Bukan Sepak Bola Indonesia Jika Tanpa Rivalitas?



Suatu sore, saya sedang duduk menghadap smartphone saya. Angin berhembus, menemani saya menjelajah di dunia maya. Pergerakan jemari saya terhenti ketika melihat postingan di sebuah jejaring sosial dengan identik warna ungu di logonya, disana dikatakan bahwa “Bonek dan The Jakmania Kini Berdamai”. Dalam postingan itu disertakan tulisan “Bonek dan The Jakmania kini berdamai. Mereka bukan mengkhianati Viking ataupun Aremania. Mereka hanya ingin menutup lembaran hitam sepak bola Indonesia. Mari bersatu. Kita adalah generasi baru. Lupakan masa lalu, buka lembaran baru.” (@mania_indonesia)

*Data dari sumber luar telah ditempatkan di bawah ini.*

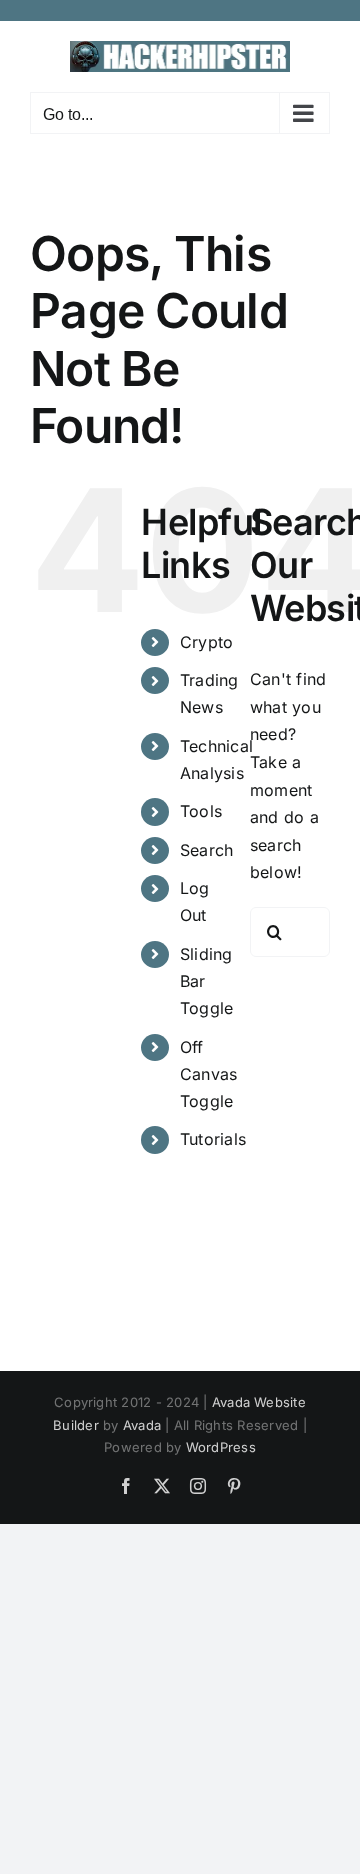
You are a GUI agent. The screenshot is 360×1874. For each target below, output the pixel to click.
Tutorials (213, 1139)
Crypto (206, 642)
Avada (142, 1425)
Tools (201, 811)
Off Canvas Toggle (208, 1074)
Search (206, 850)
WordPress (221, 1447)
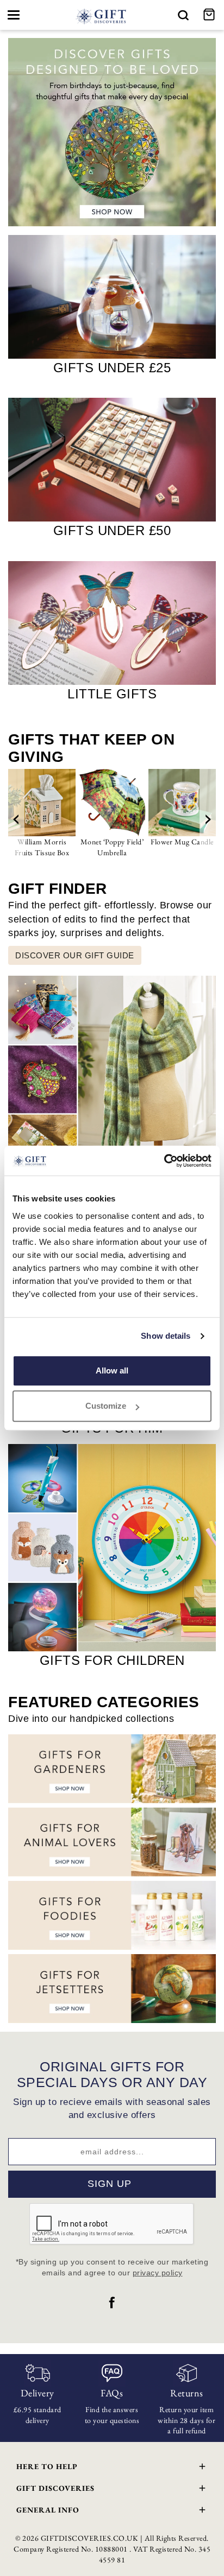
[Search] (183, 15)
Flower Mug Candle (182, 842)
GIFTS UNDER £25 (112, 367)
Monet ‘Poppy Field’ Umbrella (112, 847)
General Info (47, 2510)
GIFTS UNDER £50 (112, 530)
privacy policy (158, 2272)
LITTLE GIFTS (112, 693)
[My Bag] (210, 15)
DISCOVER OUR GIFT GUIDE (74, 955)
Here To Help (47, 2466)
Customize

Bonekmania merupakan kelompok pendukung klub representasi Surabaya yaitu Persebaya Surabaya. Sedangkan The Jakmania merupakan kelompok pendukung klub asal ibu kota, Persija Jakarta. Perselisihan mereka sebenarnya hanya buntut dari perselisihan saudara mereka, Aremania di kubu The Jakmania dan Viking di kubu Bonek. Sementara di sisi lain, The Jakmania dan Viking serta Bonek dan Aremania juga memiliki konflik tersendiri. Hal inilah yang menerangkan kalimat ‘Mereka bukan mengkhianati Viking ataupun Aremania’ karena baik The jak maupun Bonek memiliki konflik dengan saudara masing-masing.

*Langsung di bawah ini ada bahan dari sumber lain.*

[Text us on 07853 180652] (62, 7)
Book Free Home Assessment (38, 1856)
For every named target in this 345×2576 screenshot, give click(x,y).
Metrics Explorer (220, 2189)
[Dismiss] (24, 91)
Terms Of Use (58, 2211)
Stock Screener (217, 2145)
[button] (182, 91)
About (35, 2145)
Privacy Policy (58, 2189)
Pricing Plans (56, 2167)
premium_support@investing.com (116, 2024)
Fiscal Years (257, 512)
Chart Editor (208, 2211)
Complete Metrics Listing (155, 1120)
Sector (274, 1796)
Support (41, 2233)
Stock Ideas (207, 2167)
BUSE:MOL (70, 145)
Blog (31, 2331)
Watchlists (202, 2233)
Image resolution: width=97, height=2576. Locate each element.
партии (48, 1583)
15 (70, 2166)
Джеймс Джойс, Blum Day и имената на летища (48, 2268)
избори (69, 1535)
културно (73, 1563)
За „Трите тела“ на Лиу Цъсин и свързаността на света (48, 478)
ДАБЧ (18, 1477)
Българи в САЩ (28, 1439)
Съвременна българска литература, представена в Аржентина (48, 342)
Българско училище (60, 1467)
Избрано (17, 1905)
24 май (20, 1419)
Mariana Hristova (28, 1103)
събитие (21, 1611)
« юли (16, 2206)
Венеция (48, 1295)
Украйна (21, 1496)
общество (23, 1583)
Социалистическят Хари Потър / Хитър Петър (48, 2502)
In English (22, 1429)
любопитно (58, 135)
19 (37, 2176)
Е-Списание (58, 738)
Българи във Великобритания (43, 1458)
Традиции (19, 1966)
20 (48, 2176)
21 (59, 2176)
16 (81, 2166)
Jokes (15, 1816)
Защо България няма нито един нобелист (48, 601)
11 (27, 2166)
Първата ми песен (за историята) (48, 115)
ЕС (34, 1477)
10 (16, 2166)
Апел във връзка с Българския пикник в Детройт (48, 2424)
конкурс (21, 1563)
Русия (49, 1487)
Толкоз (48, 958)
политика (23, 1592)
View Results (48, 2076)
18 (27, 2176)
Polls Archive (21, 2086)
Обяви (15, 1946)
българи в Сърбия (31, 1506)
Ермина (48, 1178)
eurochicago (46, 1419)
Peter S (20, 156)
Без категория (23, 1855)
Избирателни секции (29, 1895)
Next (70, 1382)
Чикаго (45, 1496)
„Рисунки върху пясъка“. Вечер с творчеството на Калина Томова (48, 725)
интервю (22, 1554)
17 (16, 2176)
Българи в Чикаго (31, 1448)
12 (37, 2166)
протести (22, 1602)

Namun, perselisihan itu kini telah usai. Baik Bonek maupun The Jakmania telah menutup lembaran hitam mereka. Namun, menyelasaikan konflik antar pendukung sepak bola bukanlah suatu perkara yang mudah, setidaknya sampai setelah saya membaca sebuah komentar “Tanpa rivalitas, bukan sepak bola Indonesia”. Banyaknya massa yang menjadi bagian dari mereka menjadi sebabnya. Tidak sedikit yang tidak sejalan dengan hal ini. Mereka masih menganggap perseteruan ini adalah perseteruan abadi, perseteruan yang tidak berujung, yang tidak berbatas. 


Namun, lagi-lagi, sudahilah perseteruan ini. Mari bersama menjadi supporter yang membanggakan. Menjadi supporter yang seharusnya, supporter yang mensupport timnya. Tugas kita bukan menggocek bola, bukan menjaga gawang, bukan juga bobol gawang lawan. Tugas kita dalah berteriak di tribun, mendukung tim kesayangan kita, berteriak sekencang-kencangnya, bernyanyi. Dan menjadi supporter yang dengan kita tim bangga ada penyemangat di belakang mereka. 


Dan jawaban untuk pertanyaan di judul saya adalah, ya. Bukan sepak bola Indonesia jika tanpa rivalitas.